=== Section Start ===

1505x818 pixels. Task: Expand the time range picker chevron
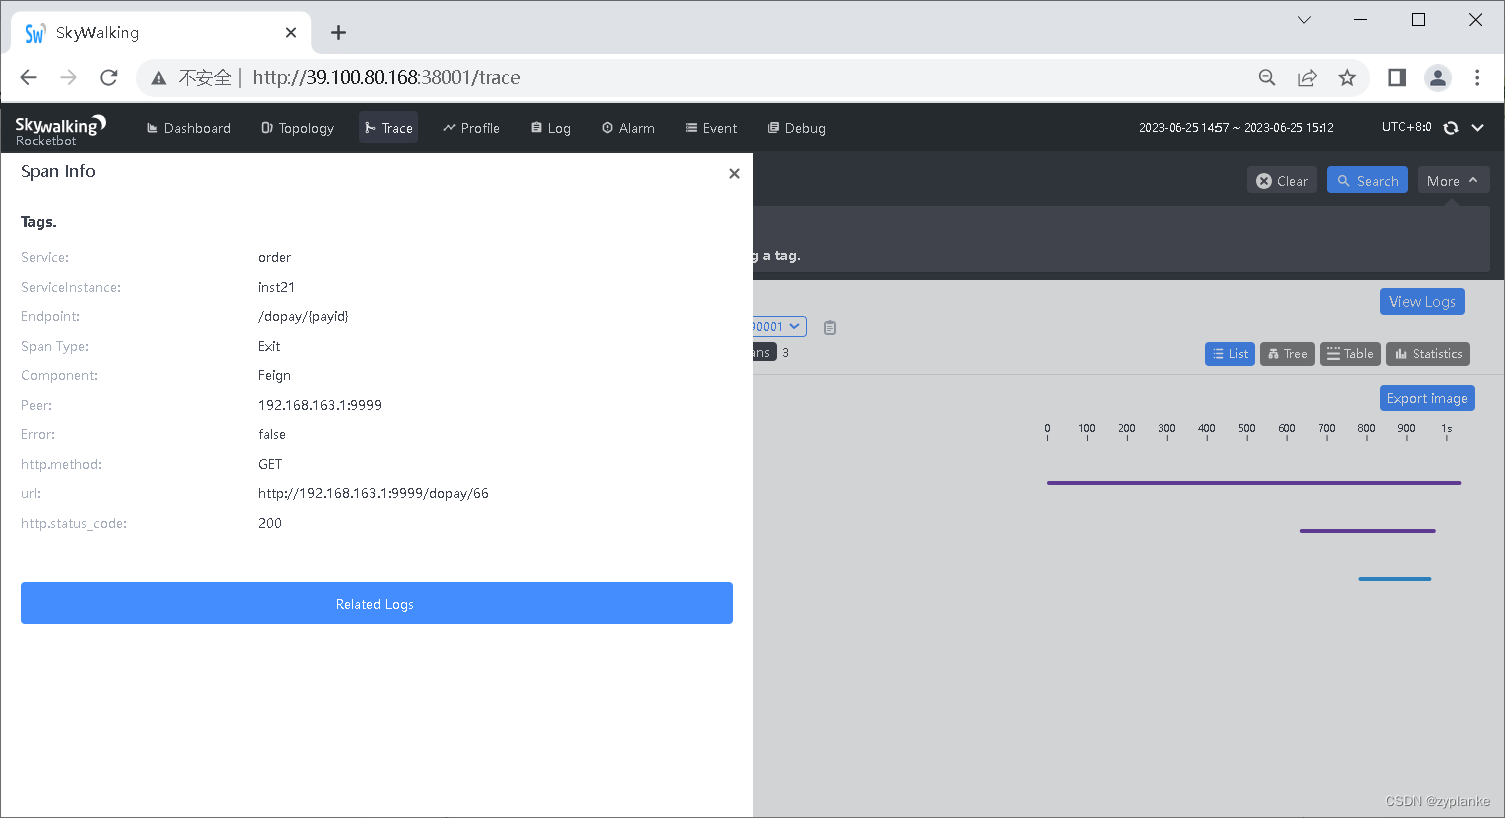1476,128
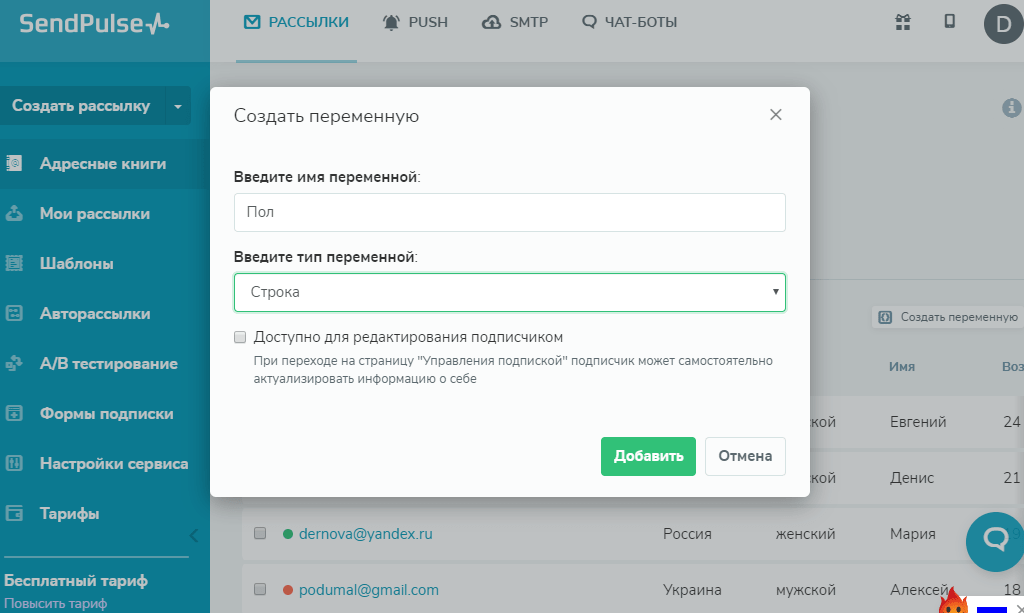This screenshot has width=1024, height=613.
Task: Collapse the left sidebar with chevron
Action: pos(194,535)
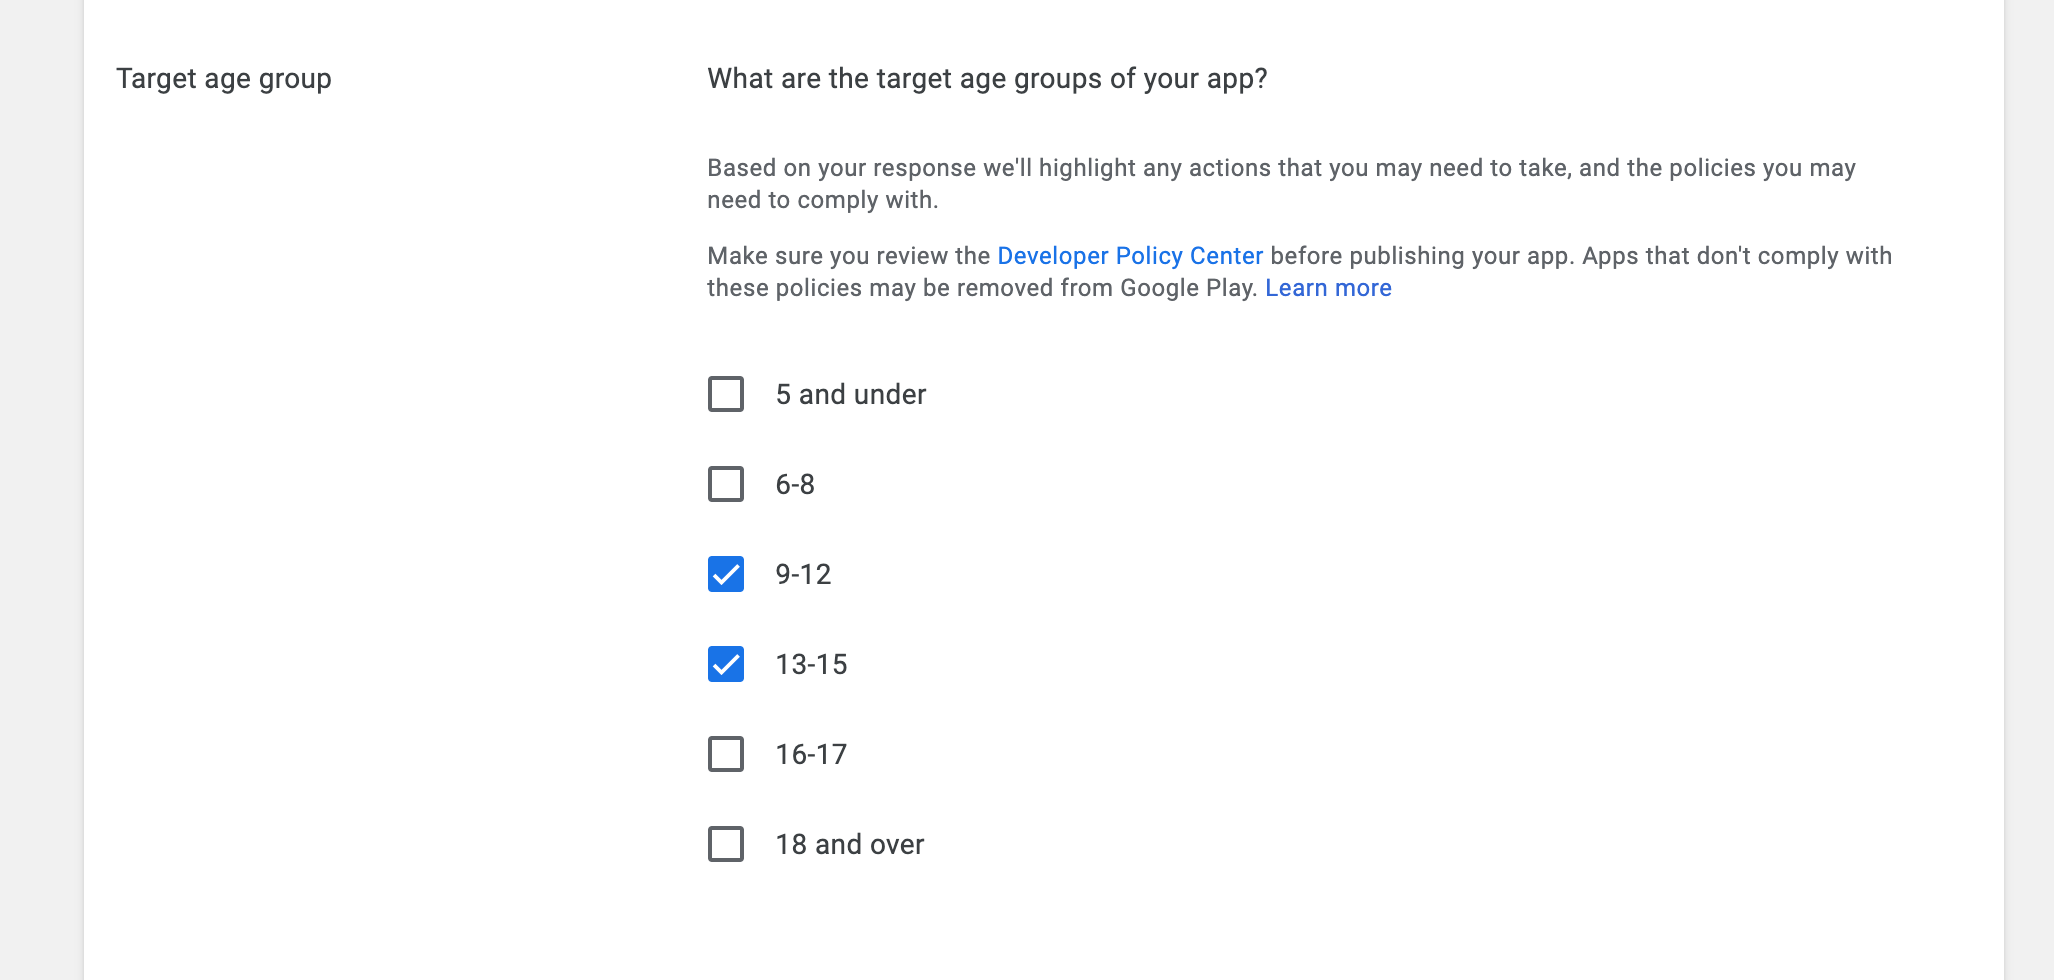Click the '9-12' option label
This screenshot has height=980, width=2054.
(803, 574)
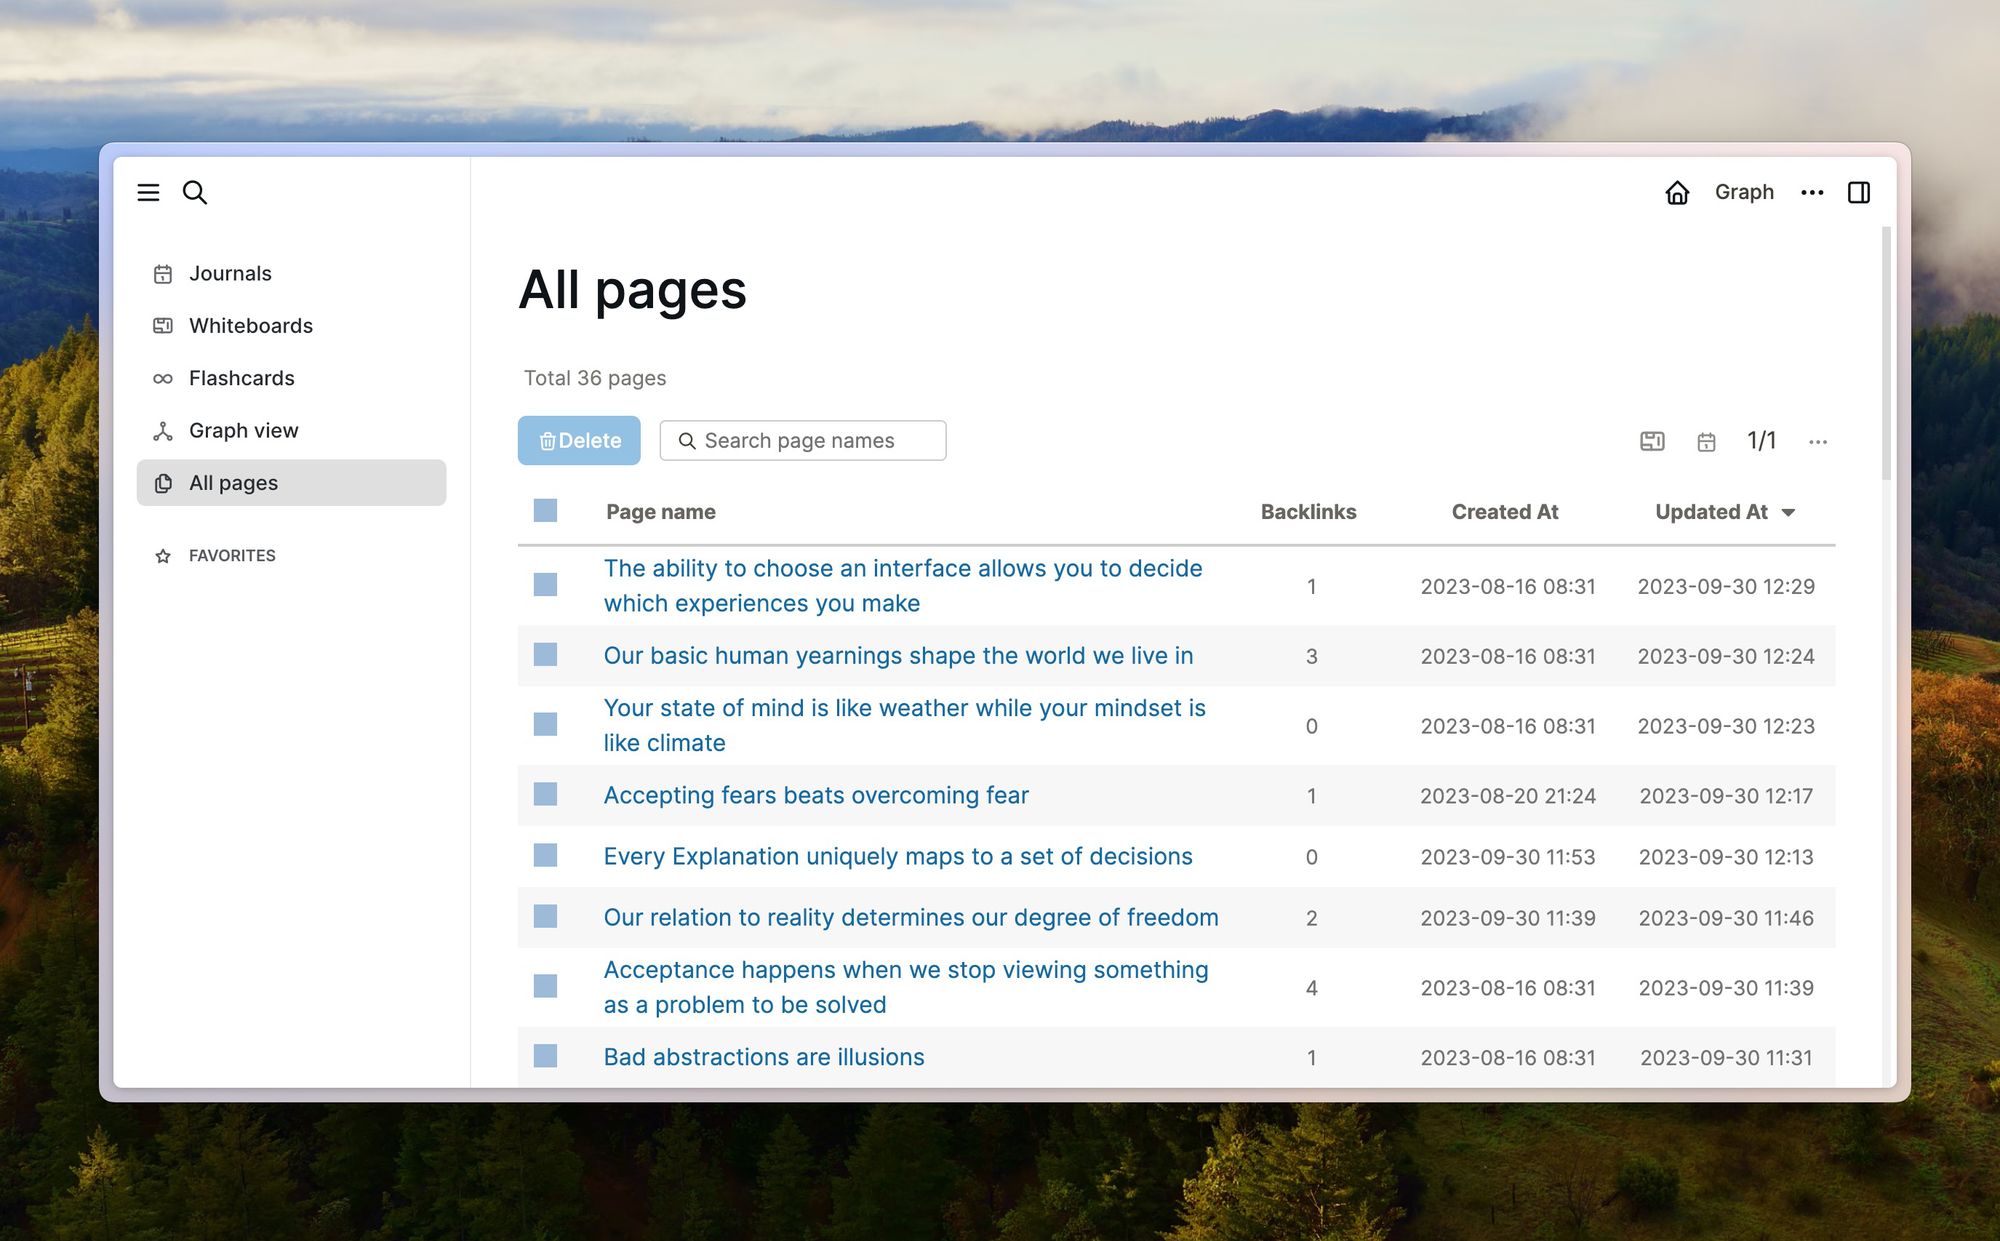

=== Section End ===

**Task item**
Leave out the pictures and return the listing exactly.

**Result**
1505x818 pixels. Task: Expand the time range picker chevron
1476,128
This screenshot has width=1024, height=613.
Task: Collapse the left sidebar with chevron
Action: pos(194,535)
Click the '9-12' option label
This screenshot has height=980, width=2054.
(803, 574)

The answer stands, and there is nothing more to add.